The problem —
Copy the records below exactly as they appear.
(Records for processing Opens)
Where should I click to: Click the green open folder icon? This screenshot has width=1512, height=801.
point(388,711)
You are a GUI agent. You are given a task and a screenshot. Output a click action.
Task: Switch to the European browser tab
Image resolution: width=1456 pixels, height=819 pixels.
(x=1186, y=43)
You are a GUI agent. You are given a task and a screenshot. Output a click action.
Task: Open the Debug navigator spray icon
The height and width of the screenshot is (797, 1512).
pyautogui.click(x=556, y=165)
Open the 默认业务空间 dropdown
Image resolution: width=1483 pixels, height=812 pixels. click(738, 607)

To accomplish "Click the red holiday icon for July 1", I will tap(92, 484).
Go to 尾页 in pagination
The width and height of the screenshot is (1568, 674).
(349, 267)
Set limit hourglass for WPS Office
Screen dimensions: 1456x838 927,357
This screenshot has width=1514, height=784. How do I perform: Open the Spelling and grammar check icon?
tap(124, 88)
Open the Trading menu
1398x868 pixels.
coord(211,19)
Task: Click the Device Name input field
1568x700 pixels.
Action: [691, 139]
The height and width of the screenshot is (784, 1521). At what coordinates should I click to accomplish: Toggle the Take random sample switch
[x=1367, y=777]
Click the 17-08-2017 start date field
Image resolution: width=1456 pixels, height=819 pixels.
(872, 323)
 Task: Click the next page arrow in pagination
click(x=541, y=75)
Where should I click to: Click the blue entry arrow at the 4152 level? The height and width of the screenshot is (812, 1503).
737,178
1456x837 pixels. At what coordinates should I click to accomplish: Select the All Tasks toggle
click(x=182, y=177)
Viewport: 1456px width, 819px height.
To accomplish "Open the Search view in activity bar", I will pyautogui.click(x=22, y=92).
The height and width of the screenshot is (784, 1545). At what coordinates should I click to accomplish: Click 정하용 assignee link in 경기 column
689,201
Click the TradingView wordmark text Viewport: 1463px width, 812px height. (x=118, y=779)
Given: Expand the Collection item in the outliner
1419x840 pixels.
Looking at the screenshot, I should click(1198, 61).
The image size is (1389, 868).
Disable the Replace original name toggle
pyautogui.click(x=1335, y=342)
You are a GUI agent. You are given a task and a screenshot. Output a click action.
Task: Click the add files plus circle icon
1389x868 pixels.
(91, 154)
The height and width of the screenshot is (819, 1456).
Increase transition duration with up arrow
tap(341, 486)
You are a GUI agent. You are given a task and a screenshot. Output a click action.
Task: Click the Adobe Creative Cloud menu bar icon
(Records for processing Closes)
Worked solution —
Where should I click to: Click the green open folder icon? This screenshot has width=1512, height=801.
point(388,711)
You are a GUI agent. You are given a task and a screenshot. Output a click action.
Task: Switch to the European browser tab
Image resolution: width=1456 pixels, height=819 pixels.
(x=1186, y=43)
You are a GUI agent. You are given a task and a screenshot. Output a click action.
Task: Open the Debug navigator spray icon
The height and width of the screenshot is (797, 1512).
pyautogui.click(x=556, y=165)
Open the 默认业务空间 dropdown
Image resolution: width=1483 pixels, height=812 pixels. click(738, 607)

To accomplish "Click the red holiday icon for July 1", I will tap(92, 484).
Go to 尾页 in pagination
The width and height of the screenshot is (1568, 674).
(349, 267)
Set limit hourglass for WPS Office
Screen dimensions: 1456x838 927,357
This screenshot has width=1514, height=784. How do I perform: Open the Spelling and grammar check icon?
tap(124, 88)
Open the Trading menu
1398x868 pixels.
coord(211,19)
Task: Click the Device Name input field
1568x700 pixels.
Action: [691, 139]
The height and width of the screenshot is (784, 1521). At what coordinates should I click to accomplish: Toggle the Take random sample switch
[x=1367, y=777]
Click the 17-08-2017 start date field
Image resolution: width=1456 pixels, height=819 pixels.
(872, 323)
 Task: Click the next page arrow in pagination
click(x=541, y=75)
Where should I click to: Click the blue entry arrow at the 4152 level? The height and width of the screenshot is (812, 1503).
737,178
1456x837 pixels. At what coordinates should I click to accomplish: Select the All Tasks toggle
click(x=182, y=177)
Viewport: 1456px width, 819px height.
To accomplish "Open the Search view in activity bar", I will pyautogui.click(x=22, y=92).
The height and width of the screenshot is (784, 1545). At what coordinates should I click to accomplish: Click 정하용 assignee link in 경기 column
689,201
Click the TradingView wordmark text Viewport: 1463px width, 812px height. (x=118, y=779)
Given: Expand the Collection item in the outliner
1419x840 pixels.
Looking at the screenshot, I should click(1198, 61).
The image size is (1389, 868).
Disable the Replace original name toggle
pyautogui.click(x=1335, y=342)
You are a GUI agent. You are given a task and a screenshot. Output a click action.
Task: Click the add files plus circle icon
1389x868 pixels.
(91, 154)
The height and width of the screenshot is (819, 1456).
Increase transition duration with up arrow
tap(341, 486)
You are a GUI agent. You are given a task and a screenshot. Output a click action.
Task: Click the Adobe Creative Cloud menu bar icon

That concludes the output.